During my time as a Research Assistant in the AIDAK research group at Linnaeus University, Växjö, Sweden, I had the privilege to work on cutting-edge projects focused on the application of artificial intelligence (AI) in medical imaging. My primary research centered on utilizing deep learning techniques to enhance diagnostic capabilities, specifically in the detection and classification of Acanthamoeba Keratitis cysts. This experience allowed me to merge my academic knowledge with practical research, contributing significantly to advancements in the field of medical AI.

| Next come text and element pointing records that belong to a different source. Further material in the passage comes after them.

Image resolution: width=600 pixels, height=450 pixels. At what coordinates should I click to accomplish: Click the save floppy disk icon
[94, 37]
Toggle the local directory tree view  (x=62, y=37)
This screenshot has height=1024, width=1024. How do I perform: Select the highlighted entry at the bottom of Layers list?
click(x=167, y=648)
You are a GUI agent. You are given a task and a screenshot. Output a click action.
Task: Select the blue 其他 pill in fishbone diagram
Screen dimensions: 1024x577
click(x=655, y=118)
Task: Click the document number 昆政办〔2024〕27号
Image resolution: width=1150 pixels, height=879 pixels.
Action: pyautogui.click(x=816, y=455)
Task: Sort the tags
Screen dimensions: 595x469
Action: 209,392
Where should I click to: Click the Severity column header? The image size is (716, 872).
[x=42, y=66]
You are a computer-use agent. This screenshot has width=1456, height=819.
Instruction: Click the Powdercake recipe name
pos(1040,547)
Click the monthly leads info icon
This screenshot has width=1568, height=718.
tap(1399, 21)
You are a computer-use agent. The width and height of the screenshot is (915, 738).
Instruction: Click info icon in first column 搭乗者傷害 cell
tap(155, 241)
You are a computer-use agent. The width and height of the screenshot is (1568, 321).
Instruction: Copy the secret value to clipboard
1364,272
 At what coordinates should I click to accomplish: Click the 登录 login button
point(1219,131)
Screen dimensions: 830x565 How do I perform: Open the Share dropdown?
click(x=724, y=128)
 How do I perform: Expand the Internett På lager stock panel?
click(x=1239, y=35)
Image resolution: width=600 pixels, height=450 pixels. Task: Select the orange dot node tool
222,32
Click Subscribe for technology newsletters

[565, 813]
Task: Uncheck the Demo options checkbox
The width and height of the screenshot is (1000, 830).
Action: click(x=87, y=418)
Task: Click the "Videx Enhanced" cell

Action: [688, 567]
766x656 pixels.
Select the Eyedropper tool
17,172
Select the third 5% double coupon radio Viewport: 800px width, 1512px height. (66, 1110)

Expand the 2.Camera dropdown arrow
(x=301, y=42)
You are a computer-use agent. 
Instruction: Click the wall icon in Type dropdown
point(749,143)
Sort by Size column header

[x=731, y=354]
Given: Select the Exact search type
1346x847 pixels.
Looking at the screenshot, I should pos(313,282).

One of my key contributions was the design and implementation of a replacement system for a previously published paper in a reputable journal. This project involved a comprehensive understanding of the existing methodologies and a critical assessment of their limitations. By leveraging state-of-the-art deep learning models, I developed a more efficient and accurate system that significantly improved the performance of the existing solutions. This replacement system not only enhanced the accuracy of cyst detection but also streamlined the process, making it more robust and reliable for clinical applications.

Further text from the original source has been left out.